WHAT THE TASK REQUIRES: Your answer must hold only the lines below from the line containing "Weil ich anders bin (61, 2175)" through the line containing "[Die kleine Eule.", each reproduced exactly.

(Items listed in a dataset)
==*==
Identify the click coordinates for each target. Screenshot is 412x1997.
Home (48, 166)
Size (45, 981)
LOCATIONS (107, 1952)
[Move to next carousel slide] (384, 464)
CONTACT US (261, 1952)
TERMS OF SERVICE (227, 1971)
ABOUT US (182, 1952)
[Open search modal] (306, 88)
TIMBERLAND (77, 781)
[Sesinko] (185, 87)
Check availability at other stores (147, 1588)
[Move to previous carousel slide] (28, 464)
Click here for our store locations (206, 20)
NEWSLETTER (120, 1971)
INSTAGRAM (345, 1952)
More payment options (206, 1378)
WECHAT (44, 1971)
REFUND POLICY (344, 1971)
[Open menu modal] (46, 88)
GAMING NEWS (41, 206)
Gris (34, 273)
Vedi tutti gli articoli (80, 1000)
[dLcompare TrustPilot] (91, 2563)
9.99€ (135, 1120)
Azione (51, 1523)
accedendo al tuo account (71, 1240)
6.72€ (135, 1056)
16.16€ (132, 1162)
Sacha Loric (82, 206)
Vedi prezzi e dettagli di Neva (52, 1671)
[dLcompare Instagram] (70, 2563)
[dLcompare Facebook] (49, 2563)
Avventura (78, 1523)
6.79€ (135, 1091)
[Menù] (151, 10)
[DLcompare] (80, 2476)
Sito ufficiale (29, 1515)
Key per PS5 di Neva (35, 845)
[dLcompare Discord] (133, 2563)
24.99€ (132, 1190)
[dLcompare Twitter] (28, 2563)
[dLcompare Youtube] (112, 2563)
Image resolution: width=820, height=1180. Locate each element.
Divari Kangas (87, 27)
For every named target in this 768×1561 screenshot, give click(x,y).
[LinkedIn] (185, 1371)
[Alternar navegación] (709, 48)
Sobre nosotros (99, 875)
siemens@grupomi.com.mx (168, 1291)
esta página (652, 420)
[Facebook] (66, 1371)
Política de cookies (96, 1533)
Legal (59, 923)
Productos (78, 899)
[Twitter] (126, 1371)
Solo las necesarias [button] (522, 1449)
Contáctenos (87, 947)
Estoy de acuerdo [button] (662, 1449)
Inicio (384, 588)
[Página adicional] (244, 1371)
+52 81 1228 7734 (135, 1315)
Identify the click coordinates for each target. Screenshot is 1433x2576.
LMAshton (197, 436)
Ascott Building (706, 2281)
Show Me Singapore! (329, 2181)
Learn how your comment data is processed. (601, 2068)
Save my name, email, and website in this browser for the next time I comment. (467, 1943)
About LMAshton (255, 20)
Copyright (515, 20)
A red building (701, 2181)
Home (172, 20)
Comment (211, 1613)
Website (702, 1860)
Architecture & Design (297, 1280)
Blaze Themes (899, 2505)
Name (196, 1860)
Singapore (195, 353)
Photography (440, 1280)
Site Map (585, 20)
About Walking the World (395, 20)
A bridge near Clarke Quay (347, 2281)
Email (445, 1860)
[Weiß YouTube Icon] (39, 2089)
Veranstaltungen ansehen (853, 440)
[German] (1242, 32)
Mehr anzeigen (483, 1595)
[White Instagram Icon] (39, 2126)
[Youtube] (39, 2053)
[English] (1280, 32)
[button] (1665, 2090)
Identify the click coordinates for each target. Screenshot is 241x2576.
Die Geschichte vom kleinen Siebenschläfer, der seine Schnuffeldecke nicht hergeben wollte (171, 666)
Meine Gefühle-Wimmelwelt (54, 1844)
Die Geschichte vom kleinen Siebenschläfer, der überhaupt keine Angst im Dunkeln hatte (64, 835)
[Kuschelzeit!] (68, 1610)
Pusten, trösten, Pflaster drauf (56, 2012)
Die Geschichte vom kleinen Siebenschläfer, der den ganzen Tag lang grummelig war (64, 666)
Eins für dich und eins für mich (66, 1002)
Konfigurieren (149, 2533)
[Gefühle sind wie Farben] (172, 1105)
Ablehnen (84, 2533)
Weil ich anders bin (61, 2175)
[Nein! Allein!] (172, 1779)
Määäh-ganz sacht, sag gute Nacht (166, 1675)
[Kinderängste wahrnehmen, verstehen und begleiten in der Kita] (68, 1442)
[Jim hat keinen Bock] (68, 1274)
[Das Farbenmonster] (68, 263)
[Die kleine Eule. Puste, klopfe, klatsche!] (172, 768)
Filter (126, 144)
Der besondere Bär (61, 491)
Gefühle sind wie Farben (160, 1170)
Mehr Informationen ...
==*==
EXPECTED OUTPUT:
Weil ich anders bin (61, 2175)
[Nein! Allein!] (172, 1779)
Määäh-ganz sacht, sag gute Nacht (166, 1675)
[Kinderängste wahrnehmen, verstehen und begleiten in der Kita] (68, 1442)
[Jim hat keinen Bock] (68, 1274)
[Das Farbenmonster] (68, 263)
[Die kleine Eule. Puste, klopfe, klatsche!] (172, 768)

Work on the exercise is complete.